Edge Cases and Known Limitations

This document describes edge cases, known limitations, and their workarounds in pyisolate.

Tensor Handling Edge Cases

1. Re-sharing IPC Tensors

Scenario: A tensor received via CUDA IPC cannot be re-shared to another process.

Behavior: PyTorch raises RuntimeError: received from another process

Handling: PyIsolate automatically clones the tensor:

# In tensor_serializer.py
if "received from another process" in str(e):
    tensor_size_mb = t.numel() * t.element_size() / (1024 * 1024)
    if tensor_size_mb > 100:
        logger.warning("PERFORMANCE: Cloning large CUDA tensor...")
    t = t.clone()  # Clone to make shareable

Impact: Performance penalty for large tensors. Design nodes to avoid returning unmodified input tensors.

2. Shared Memory File Deletion Race

Scenario: Tensor’s shared memory file deleted before receiver opens it.

Behavior: FileNotFoundError on deserialization.

Handling: TensorKeeper holds tensor references for 30 seconds:

class TensorKeeper:
    def __init__(self, retention_seconds: float = 30.0):
        # Keeps strong references to prevent GC

Mitigation: Increase retention for slow environments:

from pyisolate._internal.tensor_serializer import _tensor_keeper
_tensor_keeper.retention_seconds = 60.0  # 60 seconds

3. Large Tensor Memory Pressure

Scenario: Multiple large tensors in TensorKeeper exhaust memory.

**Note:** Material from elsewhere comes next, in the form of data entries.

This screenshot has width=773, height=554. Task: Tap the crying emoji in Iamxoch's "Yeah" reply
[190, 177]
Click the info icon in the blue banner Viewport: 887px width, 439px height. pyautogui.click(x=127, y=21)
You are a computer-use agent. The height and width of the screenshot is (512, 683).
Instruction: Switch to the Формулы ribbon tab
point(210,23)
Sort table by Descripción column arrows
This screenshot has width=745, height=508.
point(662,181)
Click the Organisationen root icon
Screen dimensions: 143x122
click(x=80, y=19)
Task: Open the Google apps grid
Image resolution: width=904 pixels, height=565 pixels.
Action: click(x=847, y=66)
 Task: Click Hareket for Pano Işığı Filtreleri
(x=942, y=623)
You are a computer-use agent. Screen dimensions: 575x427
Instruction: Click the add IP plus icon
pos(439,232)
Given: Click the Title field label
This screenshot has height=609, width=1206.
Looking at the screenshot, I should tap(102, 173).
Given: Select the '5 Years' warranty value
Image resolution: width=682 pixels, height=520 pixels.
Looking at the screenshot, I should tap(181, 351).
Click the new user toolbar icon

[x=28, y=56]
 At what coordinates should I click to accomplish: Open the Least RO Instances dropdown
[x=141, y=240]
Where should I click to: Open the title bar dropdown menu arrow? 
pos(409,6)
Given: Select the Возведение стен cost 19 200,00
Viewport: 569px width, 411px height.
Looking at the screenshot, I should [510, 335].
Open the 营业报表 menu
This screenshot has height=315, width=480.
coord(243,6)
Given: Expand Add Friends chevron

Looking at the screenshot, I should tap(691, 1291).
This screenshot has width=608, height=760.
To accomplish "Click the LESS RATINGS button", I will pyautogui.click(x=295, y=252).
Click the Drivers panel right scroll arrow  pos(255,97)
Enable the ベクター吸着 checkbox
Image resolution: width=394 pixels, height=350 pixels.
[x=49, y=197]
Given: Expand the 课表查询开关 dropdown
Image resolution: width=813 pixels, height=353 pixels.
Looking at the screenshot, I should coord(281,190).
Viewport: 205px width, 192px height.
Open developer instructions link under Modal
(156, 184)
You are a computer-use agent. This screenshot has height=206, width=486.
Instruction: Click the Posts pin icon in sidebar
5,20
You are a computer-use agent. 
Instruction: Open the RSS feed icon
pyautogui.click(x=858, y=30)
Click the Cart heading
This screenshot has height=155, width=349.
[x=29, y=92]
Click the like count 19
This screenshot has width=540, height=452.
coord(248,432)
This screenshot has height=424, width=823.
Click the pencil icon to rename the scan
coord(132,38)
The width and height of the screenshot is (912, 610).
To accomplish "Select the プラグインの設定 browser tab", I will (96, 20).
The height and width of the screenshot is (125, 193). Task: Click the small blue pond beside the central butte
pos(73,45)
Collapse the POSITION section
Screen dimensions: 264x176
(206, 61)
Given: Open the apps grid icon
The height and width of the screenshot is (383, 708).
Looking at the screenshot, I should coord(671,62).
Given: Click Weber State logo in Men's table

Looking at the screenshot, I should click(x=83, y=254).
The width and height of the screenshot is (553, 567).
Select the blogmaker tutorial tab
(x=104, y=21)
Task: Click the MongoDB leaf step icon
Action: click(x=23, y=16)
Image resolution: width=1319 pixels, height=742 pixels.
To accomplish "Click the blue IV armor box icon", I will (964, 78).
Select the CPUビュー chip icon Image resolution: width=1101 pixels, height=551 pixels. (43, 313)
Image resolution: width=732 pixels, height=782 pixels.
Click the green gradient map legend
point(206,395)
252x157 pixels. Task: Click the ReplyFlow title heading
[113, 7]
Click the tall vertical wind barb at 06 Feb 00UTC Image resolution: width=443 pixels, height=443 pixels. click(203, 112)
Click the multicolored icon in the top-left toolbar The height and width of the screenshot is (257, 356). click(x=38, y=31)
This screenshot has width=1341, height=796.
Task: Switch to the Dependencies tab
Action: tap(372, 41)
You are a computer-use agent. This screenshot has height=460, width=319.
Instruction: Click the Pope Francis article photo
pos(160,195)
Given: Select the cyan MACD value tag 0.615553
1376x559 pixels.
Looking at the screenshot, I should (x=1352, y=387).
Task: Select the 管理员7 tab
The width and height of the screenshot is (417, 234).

Behavior: Out of memory errors.

Mitigation:

  • Process tensors in smaller batches

  • Reduce TensorKeeper retention time for fast networks

  • Monitor /dev/shm usage: df -h /dev/shm

Singleton Edge Cases

1. Instantiation Before use_remote()

Scenario: Singleton instantiated before use_remote() called.

Behavior: Local instance created instead of RPC proxy.

Impact: Calls go to local instance, not remote service.

Prevention:

# WRONG - creates local instance
instance = MyService()
MyService.use_remote(rpc)

# CORRECT - injects proxy first
MyService.use_remote(rpc)
instance = MyService()

2. inject_instance() After Instantiation

Scenario: Attempting to inject after singleton exists.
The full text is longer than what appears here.